The least-recommended option for a security.txt redirect is using a HTML based redirect; however, with some content management systems this may be unavoidable.
Placing the following HTML in an index.html file (copy here) in the /.well-known/security.txt/ directory works for a large majority of CMS and static site systems, including GitHub Pages.
<!-- /.well-known/security.txt/index.html -->
<!DOCTYPE html>
<html>
<head>
<meta http-equiv="refresh" content="0; https://vulnerability-reporting.service.security.gov.uk/.well-known/security.txt" />
</head>
<body>
<p><a href="https://vulnerability-reporting.service.security.gov.uk/.well-known/security.txt">https://vulnerability-reporting.service.security.gov.uk/.well-known/security.txt</a></p>
<script>
window.location.replace("https://vulnerability-reporting.service.security.gov.uk/.well-known/security.txt");
</script>
</body>
</html>In some platforms, you may be able to configure the security.txt file with a text/html content-type (as opposed to the default of txt/plain).
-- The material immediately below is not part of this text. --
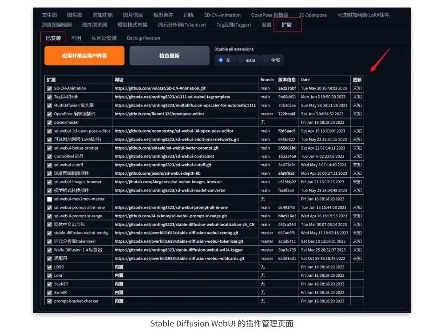Switch to the 文生图 tab
Screen dimensions: 444x334
(x=49, y=15)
For example, these commands for S3 will configure an appropriate "security.txt" file:
# download the index.html file as "security.txt" (actually html)
curl https://raw.githubusercontent.com/co-cddo/implement-security.txt/main/003-html-redirect/index.html \
-o security.txt
# pwsh equivalent
# Invoke-WebRequest -Uri "https://raw.githubusercontent.com/co-cddo/implement-security.txt/main/003-html-redirect/index.html" -OutFile "security.txt"
# cp the security.txt to S3 but with the content-type of "text/html"
aws s3 cp security.txt s3://BUCKET/.well-known/security.txt \
--acl public-read \
--cache-control "public, max-age=604800" \
--content-type "text/html"Note: ideally use origin access controls and not an ACL of "public-read" but for an open, simple, and static site public access to an S3 bucket is likely fine.